- [To do]
A: In the Laravel exception-handling text, switch "Laravel 9" to "Laravel 10" and reproduce the passage that begins at the words "In Laravel 9, as" and stops after "404 HTTP response.".
B: Resume the Laravel exception-handling text from the point where it stops.

- [Text to read]
In this case, i dont use only API. This project have a frontend to. But i'll try to use your exmple, and give you some feedback. thanks
I added this to my api middleware group and it works well for those routes, which is helpful for many cases (e.g. when returning 403 from a policy auth failure in a controller.) Obviously it won't work for the case where a completely wrong URI is used!
3

In Laravel 9, as per Official Documentation ModelNotFoundException is directly forwarded to NotFoundHttpException (which is a part of Symfony Component) that used by Laravel and will ultimately triggers a 404 HTTP response.

so, we need to checking Previous Exception using $e->getPrevious() just check previous exception is instanceof ModelNotFoundException or not

see below my code

// app/Exceptions/Handler.php file

$this->renderable(function (NotFoundHttpException $e, $request) {
    if ($request->is('api/*')) {
        if ($e->getPrevious() instanceof ModelNotFoundException) {
            /** @var ModelNotFoundException $modelNotFound */
            $modelNotFound = $e->getPrevious();
            if($modelNotFound->getModel() === Product::class) {
                return response()->json([
                    'message' => 'Product not found.'
                ], 404);
            }
        }

        return response()->json([
            'message' => 'not found.'
        ], 404);
    }
});

additionally, In API Response, if you are getting view as a response instead of JSON during other HTTP responses like HTTP 422 (validation error), 500 Internal server error. because $request->wantsJson() uses the Accept header sent by the client to determine if it wants a JSON response. So you need to set 'Accept' header value as "application/json" in request. see Validation Error Response

Method 1 :- set accept value as a application/json to every incoming api requests using middleware

JsonResponseApiMiddleware middleware created for set accept header to every incoming api requests

<?php

namespace App\Http\Middleware;

use Closure;
use Illuminate\Http\Request;

class JsonResponseApiMiddleware
{
    /**
     * Handle an incoming request.

- [Data provided]
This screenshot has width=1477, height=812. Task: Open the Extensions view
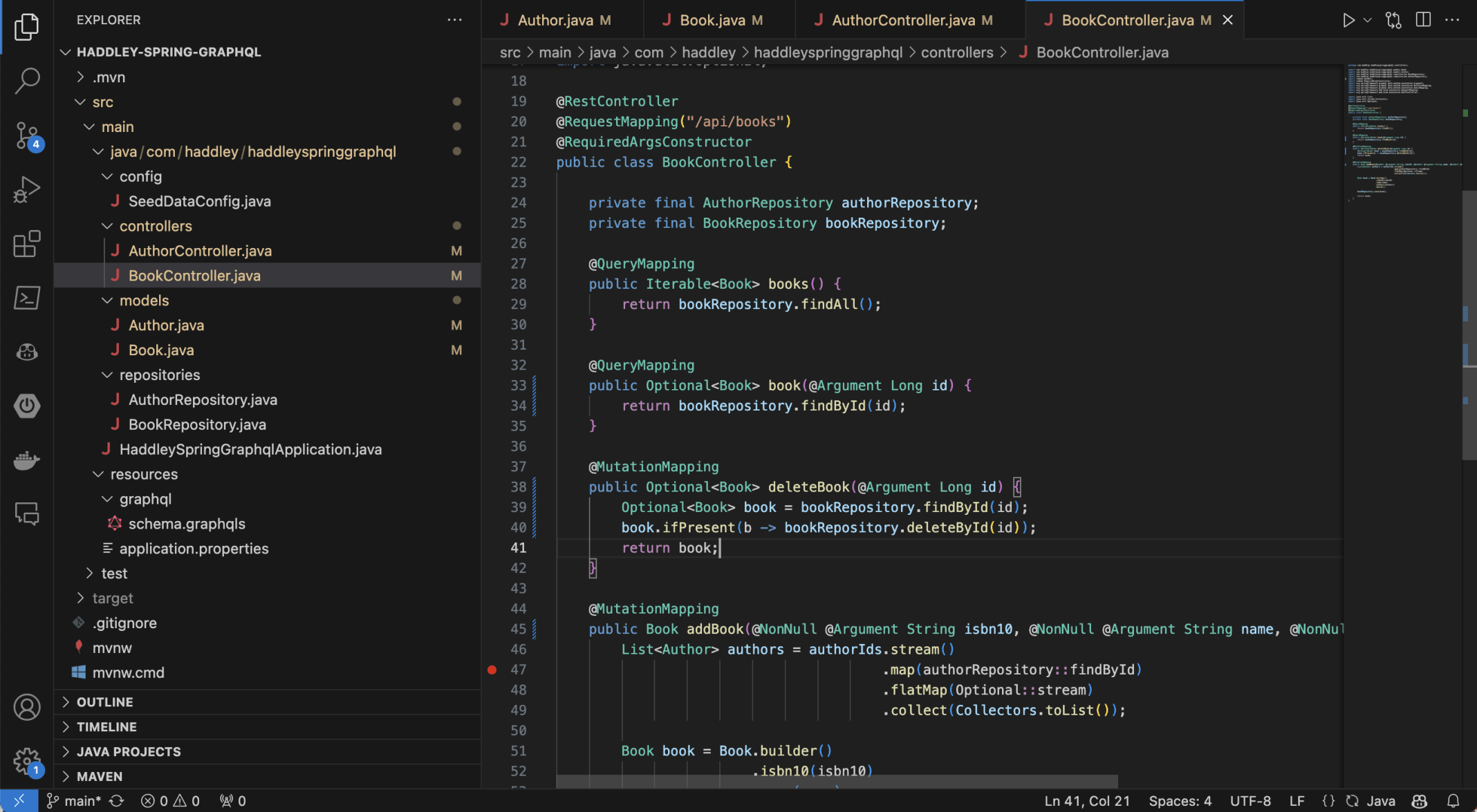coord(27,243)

- [Task answers]
A:
In Laravel 10, as per Official Documentation ModelNotFoundException is directly forwarded to NotFoundHttpException (which is a part of Symfony Component) that used by Laravel and will ultimately triggers a 404 HTTP response.

B:
     *
     * @param  \Illuminate\Http\Request  $request
     * @param  \Closure(\Illuminate\Http\Request): (\Illuminate\Http\Response|\Illuminate\Http\RedirectResponse)  $next
     * @return \Illuminate\Http\Response|\Illuminate\Http\RedirectResponse
     */
    public function handle(Request $request, Closure $next)
    {
        // $acceptHeader = $request->header('Accept');
        
        // set 'accept' header value as a json to all request.
        $request->headers->set('accept', 'application/json', true);

        return $next($request);
    }
}

set JsonResponseApiMiddleware middleware class to api middlewareGroups. for this open Kernel.php file at App\Http directory

// App/Http/Kernel.php file

    protected $middlewareGroups = [
        // ...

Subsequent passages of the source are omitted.